── Data to process
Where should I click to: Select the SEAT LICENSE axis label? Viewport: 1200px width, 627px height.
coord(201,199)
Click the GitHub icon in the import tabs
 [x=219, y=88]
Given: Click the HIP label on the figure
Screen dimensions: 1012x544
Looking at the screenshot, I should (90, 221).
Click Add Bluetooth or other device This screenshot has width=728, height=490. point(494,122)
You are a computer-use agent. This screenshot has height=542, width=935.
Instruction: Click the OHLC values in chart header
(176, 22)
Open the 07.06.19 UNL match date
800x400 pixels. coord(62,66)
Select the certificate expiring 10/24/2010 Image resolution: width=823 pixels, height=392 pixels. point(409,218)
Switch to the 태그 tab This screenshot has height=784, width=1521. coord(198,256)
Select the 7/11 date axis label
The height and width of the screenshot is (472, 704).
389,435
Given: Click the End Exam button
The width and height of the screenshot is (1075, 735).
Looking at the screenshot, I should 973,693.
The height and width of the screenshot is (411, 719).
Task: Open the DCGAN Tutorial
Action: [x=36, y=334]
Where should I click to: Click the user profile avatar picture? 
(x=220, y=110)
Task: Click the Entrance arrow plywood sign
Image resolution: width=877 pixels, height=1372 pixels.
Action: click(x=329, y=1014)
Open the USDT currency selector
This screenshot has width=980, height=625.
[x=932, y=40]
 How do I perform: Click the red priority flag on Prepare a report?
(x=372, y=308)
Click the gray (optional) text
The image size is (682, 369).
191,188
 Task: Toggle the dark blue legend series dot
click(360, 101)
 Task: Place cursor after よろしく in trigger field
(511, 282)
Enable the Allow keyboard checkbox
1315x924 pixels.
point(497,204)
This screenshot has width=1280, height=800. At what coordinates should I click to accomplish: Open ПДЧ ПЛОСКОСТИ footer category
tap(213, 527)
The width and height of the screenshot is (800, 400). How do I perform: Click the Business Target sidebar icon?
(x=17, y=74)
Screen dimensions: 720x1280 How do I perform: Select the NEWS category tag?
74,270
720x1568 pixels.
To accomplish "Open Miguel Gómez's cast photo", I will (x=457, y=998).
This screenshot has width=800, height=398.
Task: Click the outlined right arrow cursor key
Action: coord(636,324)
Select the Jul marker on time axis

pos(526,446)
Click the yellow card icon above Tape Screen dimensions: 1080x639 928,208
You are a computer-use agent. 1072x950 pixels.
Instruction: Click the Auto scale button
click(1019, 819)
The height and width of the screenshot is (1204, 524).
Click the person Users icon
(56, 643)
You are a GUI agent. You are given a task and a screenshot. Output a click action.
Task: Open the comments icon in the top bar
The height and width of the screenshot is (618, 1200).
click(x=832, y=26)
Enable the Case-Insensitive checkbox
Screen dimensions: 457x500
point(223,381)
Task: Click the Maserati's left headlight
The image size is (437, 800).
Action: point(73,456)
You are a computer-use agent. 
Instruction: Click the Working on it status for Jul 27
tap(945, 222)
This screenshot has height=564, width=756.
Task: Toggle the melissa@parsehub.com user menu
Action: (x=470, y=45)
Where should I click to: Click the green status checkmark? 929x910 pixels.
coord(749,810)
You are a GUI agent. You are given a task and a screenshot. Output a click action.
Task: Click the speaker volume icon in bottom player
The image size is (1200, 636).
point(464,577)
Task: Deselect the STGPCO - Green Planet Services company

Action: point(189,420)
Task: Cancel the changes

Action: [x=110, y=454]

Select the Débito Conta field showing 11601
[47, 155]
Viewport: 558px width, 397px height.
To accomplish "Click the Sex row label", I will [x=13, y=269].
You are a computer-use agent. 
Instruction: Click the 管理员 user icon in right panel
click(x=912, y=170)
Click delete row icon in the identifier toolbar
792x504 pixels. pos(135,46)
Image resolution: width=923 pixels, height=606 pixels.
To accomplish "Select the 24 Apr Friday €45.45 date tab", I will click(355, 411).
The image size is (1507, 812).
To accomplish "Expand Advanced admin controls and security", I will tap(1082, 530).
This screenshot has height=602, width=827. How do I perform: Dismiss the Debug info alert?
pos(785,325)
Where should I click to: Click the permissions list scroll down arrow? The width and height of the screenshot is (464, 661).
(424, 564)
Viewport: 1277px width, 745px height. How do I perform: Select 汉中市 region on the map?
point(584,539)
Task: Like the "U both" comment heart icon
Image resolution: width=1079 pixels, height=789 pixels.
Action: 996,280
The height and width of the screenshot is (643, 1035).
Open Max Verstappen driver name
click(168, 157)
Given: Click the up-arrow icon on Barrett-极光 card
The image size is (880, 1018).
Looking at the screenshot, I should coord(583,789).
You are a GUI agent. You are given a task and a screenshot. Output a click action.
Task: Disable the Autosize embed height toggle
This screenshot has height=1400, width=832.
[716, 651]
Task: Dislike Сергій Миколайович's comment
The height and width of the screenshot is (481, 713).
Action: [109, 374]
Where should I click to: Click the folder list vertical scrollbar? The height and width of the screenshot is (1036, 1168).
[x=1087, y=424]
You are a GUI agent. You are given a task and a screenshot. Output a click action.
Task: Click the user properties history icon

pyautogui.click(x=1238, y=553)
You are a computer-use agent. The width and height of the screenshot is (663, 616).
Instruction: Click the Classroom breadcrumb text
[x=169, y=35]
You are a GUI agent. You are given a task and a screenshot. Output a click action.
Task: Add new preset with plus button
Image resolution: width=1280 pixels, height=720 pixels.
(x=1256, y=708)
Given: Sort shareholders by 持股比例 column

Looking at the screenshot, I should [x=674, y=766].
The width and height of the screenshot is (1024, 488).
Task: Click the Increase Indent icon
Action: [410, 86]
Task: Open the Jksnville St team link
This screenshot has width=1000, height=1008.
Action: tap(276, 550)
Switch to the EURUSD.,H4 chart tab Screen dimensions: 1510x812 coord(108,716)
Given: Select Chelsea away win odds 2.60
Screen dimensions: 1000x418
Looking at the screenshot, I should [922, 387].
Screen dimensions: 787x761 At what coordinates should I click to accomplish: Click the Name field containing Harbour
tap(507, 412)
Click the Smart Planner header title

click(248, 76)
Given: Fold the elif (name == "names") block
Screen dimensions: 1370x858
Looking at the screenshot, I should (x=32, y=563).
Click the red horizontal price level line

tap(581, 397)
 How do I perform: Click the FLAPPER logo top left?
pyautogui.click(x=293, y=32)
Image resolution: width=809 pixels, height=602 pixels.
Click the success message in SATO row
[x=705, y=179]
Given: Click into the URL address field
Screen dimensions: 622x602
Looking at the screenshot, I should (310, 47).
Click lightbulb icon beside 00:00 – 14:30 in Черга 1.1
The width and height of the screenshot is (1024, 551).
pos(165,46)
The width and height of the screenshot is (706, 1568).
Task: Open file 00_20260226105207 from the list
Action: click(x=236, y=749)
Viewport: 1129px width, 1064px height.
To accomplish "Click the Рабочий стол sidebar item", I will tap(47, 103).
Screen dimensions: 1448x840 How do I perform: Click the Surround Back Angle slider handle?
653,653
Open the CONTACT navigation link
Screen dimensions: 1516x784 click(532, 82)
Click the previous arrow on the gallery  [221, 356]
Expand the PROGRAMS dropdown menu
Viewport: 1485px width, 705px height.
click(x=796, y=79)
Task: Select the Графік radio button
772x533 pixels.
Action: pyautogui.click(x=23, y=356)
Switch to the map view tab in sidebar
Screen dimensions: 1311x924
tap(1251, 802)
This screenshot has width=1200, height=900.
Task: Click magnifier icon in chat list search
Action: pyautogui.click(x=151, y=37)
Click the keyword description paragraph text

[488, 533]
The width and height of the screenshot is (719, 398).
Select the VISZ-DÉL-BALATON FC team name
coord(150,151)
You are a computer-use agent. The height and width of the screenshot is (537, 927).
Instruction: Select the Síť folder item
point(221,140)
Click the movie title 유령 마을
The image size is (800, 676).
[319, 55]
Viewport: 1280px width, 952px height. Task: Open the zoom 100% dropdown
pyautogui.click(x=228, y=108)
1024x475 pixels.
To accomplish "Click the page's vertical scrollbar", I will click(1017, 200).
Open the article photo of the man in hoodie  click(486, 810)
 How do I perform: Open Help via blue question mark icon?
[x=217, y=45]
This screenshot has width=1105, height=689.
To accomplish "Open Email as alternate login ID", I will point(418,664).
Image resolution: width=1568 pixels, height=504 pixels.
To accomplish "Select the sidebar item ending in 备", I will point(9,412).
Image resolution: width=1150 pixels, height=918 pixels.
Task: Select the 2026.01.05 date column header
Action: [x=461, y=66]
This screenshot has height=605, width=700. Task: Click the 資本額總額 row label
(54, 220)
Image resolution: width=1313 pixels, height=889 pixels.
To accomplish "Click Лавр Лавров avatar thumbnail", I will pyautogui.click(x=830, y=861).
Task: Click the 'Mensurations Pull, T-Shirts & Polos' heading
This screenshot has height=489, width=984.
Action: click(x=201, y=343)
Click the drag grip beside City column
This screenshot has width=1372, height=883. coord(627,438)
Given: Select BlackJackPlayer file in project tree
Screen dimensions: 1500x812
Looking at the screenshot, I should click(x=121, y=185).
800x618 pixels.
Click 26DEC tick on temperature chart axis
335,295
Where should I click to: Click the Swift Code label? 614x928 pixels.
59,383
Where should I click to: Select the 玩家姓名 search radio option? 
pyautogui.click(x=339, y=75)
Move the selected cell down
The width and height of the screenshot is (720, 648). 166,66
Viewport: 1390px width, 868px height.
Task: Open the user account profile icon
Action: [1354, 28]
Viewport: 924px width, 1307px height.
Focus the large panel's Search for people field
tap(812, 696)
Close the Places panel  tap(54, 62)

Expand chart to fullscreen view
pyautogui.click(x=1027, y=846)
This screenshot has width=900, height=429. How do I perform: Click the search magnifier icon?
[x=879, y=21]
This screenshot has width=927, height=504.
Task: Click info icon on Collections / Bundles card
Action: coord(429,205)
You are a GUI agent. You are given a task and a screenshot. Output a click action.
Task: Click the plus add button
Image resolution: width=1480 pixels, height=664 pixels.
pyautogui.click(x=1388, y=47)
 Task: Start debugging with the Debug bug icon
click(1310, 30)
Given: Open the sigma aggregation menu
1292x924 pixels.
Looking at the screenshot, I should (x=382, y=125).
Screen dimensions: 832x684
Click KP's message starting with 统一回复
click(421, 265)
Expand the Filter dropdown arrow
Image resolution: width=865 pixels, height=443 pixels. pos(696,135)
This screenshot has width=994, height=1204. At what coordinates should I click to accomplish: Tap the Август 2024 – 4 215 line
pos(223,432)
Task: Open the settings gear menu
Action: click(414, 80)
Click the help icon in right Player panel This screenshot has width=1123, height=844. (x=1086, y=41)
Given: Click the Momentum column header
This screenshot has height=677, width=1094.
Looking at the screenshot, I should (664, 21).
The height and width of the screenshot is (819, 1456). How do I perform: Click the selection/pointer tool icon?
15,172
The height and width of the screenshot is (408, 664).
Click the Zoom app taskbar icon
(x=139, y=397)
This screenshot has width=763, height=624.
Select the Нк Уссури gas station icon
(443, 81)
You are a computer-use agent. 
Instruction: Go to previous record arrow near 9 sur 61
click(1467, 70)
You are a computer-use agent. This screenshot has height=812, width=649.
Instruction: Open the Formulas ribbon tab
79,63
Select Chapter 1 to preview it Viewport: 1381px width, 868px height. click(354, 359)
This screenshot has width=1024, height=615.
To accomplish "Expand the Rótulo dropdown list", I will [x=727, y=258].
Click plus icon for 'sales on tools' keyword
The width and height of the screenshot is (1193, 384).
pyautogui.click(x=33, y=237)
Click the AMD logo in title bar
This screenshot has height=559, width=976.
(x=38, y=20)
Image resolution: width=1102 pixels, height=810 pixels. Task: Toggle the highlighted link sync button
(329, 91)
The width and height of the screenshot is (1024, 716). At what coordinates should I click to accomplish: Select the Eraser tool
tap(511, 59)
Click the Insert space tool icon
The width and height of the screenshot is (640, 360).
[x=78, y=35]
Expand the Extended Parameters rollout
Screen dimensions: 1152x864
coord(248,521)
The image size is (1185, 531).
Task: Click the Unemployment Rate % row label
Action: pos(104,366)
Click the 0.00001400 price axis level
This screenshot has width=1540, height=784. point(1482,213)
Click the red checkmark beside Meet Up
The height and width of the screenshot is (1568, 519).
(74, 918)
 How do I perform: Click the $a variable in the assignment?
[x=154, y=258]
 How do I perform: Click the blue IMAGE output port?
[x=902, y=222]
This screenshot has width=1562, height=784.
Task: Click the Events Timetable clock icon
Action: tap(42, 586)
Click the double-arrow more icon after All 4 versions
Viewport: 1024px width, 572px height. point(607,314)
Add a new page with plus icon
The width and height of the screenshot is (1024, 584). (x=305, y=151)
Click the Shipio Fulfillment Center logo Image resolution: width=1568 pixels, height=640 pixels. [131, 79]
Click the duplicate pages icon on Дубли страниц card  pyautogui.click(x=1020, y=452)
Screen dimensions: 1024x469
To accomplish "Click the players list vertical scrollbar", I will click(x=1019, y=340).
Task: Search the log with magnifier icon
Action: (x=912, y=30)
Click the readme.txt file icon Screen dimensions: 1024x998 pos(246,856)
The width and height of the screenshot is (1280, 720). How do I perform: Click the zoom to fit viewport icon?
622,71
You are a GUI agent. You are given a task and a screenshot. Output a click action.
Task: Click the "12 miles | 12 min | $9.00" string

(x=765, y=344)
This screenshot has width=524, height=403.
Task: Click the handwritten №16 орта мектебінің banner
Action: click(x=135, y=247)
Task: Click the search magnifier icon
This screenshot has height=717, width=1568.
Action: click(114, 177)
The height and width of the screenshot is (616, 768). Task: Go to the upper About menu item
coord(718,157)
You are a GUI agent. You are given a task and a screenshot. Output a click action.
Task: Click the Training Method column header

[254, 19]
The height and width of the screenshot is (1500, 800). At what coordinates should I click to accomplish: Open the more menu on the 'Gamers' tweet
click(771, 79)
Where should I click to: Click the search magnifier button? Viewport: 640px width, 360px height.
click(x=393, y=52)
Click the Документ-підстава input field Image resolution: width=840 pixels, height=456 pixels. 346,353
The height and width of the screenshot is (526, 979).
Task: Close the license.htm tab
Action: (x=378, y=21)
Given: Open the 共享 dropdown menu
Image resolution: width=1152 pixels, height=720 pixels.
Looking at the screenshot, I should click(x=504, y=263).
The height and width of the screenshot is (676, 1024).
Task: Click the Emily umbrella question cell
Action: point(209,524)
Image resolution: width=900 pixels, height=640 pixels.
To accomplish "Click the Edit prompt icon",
────
Among the lines above, list those that contain the word "Enable".

Enable the Allow keyboard checkbox
Enable the Case-Insensitive checkbox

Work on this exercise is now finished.